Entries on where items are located
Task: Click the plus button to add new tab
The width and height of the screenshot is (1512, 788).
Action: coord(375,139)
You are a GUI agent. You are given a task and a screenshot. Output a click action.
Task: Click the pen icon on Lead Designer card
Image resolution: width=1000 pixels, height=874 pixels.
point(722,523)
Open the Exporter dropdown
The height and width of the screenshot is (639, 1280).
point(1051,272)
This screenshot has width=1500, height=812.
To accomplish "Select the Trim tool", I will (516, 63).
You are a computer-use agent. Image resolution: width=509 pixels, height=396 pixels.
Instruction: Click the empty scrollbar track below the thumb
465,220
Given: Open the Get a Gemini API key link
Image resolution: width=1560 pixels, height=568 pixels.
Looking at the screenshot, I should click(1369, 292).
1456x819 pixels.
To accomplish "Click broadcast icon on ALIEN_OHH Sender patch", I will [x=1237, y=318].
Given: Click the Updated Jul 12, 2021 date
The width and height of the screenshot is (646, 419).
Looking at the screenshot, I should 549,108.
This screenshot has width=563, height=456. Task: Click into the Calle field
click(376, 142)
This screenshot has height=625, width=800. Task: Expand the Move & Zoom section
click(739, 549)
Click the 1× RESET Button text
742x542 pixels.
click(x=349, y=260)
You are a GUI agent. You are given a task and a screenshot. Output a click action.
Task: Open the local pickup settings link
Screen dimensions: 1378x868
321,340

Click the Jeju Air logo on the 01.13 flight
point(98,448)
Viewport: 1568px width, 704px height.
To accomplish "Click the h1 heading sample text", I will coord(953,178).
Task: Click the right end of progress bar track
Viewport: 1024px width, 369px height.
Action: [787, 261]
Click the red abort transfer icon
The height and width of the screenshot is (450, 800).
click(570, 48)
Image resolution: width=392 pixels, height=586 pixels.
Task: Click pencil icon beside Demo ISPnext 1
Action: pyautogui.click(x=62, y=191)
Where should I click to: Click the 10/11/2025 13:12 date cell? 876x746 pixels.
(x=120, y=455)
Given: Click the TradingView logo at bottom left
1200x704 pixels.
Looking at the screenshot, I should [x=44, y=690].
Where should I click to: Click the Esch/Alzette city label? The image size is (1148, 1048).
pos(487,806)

### What is asked
Write out every line again, from the start of the items down to the line containing "will (516, 63).", with both ends and the requests included. Shift each click coordinate in the answers by adding 101 to it.

### Completed task
Task: Click the plus button to add new tab
The width and height of the screenshot is (1512, 788).
Action: coord(476,240)
You are a GUI agent. You are given a task and a screenshot. Output a click action.
Task: Click the pen icon on Lead Designer card
Image resolution: width=1000 pixels, height=874 pixels.
point(823,624)
Open the Exporter dropdown
The height and width of the screenshot is (639, 1280).
point(1152,373)
This screenshot has width=1500, height=812.
To accomplish "Select the Trim tool", I will (617, 164).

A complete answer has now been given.